SAHABAT

574 40 3
                                    

Surau kecil dengan penerangan lampu petromaks terdengar pikuk oleh suara anak-anak.

Mereka saling berebut keluar untuk mengambil obor yang tadi dibawa sewaktu pergi, menyulut ujung sumbunya hingga halaman benderang oleh sinar obor yang menyala.

"Mau aku antar?" tanya Gibran yang mengenakan peci hitam.

Katirah yang ada di sebelahnya hanya tersipu seraya terus menerima uluran tangan anak-anak yang menyalami untuk pamit pulang.

"Bu Lek, aku pulang dulu, ya," pamit satu anak perempuan.

"Hati-hati di jalan. Tidak usah lari," jawab Katirah seraya membetulkan letak kerudungnya.

Pemandangan di dalam akan selalu terlihat kala lepas bakda isya di mana anak-anak kampung menimba ilmu dengan mengaji di Surau yang bagian belakangnya menghampar pematang sawah.

"Yakin mau pulang sendiri?" ulang Gibran.

"Bilang saja mau kenapa toh, Rah," ucap Yulia tiba-tiba muncul dari belakang mereka.

Katirah hanya tertunduk seraya tersenyum ke arah Gibran.

"Mas, aku permisi dulu," pamit Katirah kepada Gibran.

"Yulia, ayo!" ajaknya.

"Sekali-kali tidak apa-apa Rah, diantar oleh Mas Gibran."

"Kamu ini omong apa toh, Yul." Merona pipi Katirah.

"Loh? Ya, tidak apa-apa toh. Aku tidak bakal ganggu kok. Aku biasa berjalan di belakang kalian."

"Ih." Katirah mencubit kecil pinggang sahabatnya.

"Sudah, sudah. Tidak apa-apa kalau kalian tidak mau aku antar, tetapi ...." Gibran menatap Katirah.

"Besok kalau kamu tak keberatan aku tunggu sesudah asar di sini."

"Iya, Mas?" jawab Yulia.

"Aku bicara sama Katirah. Bukan sama kamu, Yul."

"La Mas Gibran, tahu sendiri. Sampai subuh juga tidak bakal Katirah menjawabnya."

"Sudah, ayo!" ajak Katirah menarik tangan Yulia. "Assalamualaikum."

Keduanya bergegas menjauh dari halaman Surau dengan bekal sebuah obor di tangan Yulia.

"Alaikum salam," jawab Gibran. "Aku tunggu di sini besok!" teriaknya kemudian.

Gibran yang memiliki wajah bersih dengan kumis tipis hanya bisa menggeleng-gelengkan kepala. Seutas senyum tergurat dari bibirnya yang tipis.

****

Di perjalanan pulang.

Nyala obor seperti berpencar, itu terlihat dari atas. Menyisakan satu obor yang bergerak di antara lengkung pelepah kelapa yang menghitam.

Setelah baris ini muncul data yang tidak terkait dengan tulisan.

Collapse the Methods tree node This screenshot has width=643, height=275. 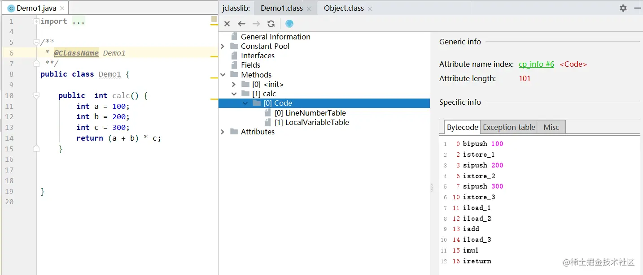(223, 75)
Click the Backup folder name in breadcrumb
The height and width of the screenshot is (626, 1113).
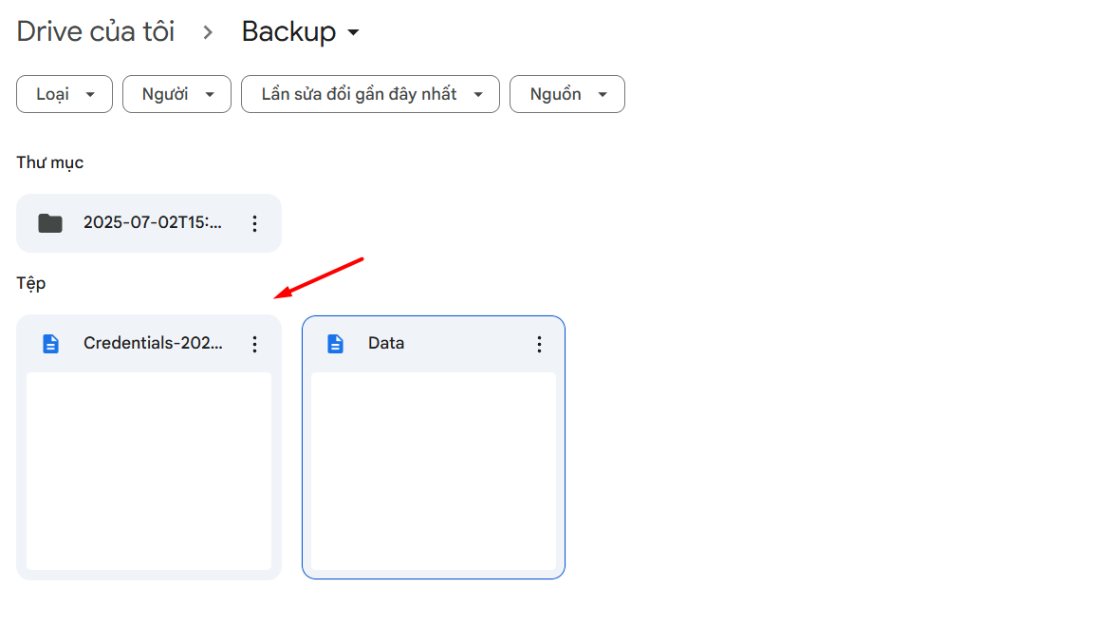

"Kamu ini bagaimana toh, Rah. Kalian sudah empat tahun pacaran. Kenapa masih canggung juga, ha?" tanya Yulia yang berjalan di sisi kiri Katirah dengan memeluk Alquran.

"Terus aku harus bersikap kemayu di hadapannya?" balas Katirah.

"Ya, Allah, Rah. Bukan maksudku begitu. Paling tidak mbok ya, kamu itu menunjukkan sikap hangat sedikit kenapa toh? Masak dingin terus sama Mas Gibran."

"Ya, memang. Aku memang begini orangnya kok."

"Susah omong sama kamu, ya. Kamu itu bukan gadis kemarin sore, Rah. Kita ini sudah cukup umur. Apalagi yang kamu tunggu? Mas Gibran itu sepertinya tulus mencintaimu, Rah."

"Tahu dari mana?"

"Ah, Tirah. Aku ini juga punya pacar, tetapi tidak kaku seperti kamu. Setiap kali berjumpa dengan Mas Pandu, aku selalu menunjukkan sikap hangat."